The government had at the time of withdrawal of SRO 1125 assured the industry that it would review the situation in 6-8 months’ time.
More than a year has now passed, and it is evident that the Sales Tax system is not contributing significantly to the FBR kitty. On the other hand, the government, FBR and the entire industry is constantly holding meetings and wasting money and time on resolving the issue of refunds.
Implementation of 17 percent GST for industry which is uneven has resulted in higher costs for exports. It would be difficult for small and medium sized exporters to survive under the current circumstances. Indirect exporters cannot recover the input tax used in manufacturing process because there is no refund till the final export. Another issue is segregation of input taxes and any system which needs apportionment would lead to serious impediments.
It is not possible to expect the value chain to keep on paying Sales Tax with little chance of obtaining their refunds in a timely and agreed manner from FBR. This delay results in affecting the entire supply chain as the exporters delay payments to their suppliers who in turn are forced to delay down the line. This has resulted in severe cash flow problems in part owing to the banks reluctance to finance these payments.
Should government still wish to collect sales tax on domestic sales, from a market that is already in dire straits, then it should collect the sales tax at the Point of Sale. The point of taxation must be the point of sales, whereas rate of sales tax on local supplies of finished articles of textile and finished fabric raised from 6 per cent to 15 percent for integrated business and 9 percent to 17 percent for others. Further 3 percent tax chargeable on all supplies made to an unregistered person under section 3 (1A0 of the Sales Tax Act, 1990).
In the foreseeable future the continuation of the sales tax regime applicable to an industry with 80% exports is counterproductive and will make recovery of exports to any significant level post-COVID very difficult and even make it impossible.
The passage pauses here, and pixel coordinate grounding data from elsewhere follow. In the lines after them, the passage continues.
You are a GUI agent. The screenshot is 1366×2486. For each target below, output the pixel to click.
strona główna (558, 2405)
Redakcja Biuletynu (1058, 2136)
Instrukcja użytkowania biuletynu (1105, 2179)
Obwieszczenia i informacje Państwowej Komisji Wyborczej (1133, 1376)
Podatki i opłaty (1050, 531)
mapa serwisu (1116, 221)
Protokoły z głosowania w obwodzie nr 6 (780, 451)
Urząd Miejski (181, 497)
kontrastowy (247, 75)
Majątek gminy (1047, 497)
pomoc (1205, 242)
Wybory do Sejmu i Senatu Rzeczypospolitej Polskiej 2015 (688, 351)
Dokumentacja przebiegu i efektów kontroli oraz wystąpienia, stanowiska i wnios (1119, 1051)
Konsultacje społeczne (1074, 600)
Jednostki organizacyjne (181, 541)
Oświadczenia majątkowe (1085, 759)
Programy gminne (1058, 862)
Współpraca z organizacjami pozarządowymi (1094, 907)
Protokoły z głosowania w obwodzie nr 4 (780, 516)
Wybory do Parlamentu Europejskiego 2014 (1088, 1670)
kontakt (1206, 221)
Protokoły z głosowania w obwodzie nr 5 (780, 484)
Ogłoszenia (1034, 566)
To achieve the targeted exports, business-friendly policies should be ensured for the industry to grow and further achieve enhanced targets. Our industry is currently not equipped to achieve significant target within a shorter period since there are numerous time-consuming issues including the development of infrastructure, etc. to become a true player in the world market. However, there is a will and potential in the textile industry to play for the economic turnaround and achieve the targets if it is incentivised properly.
Under these circumstances it is pertinent to immediately restore the SRO 1125 i.e. zero rating for the textile supply chain or reduce tax to 5 percent across the value chain. Capturing organised retail sector worth $12 billion is only possible if lower sales tax is applied across the value chain. As lower tax rate will garner higher revenues as greater volumes will be subject to a lower sales tax rate.
Furthermore, incentive to cheat or smuggle will also be discouraged. As a result, domestic market will be documented and largely “Made in Pakistan”. It is high time for government to re-evaluate its economic direction in order to move forward on the path of economic development & growth by encouraging businesses. On contrary if the government decides to remain indifferent to the needs of the industry, it will only result in de-industrialisation, huge liquidity crisis, a precipitous fall in exports and unemployment.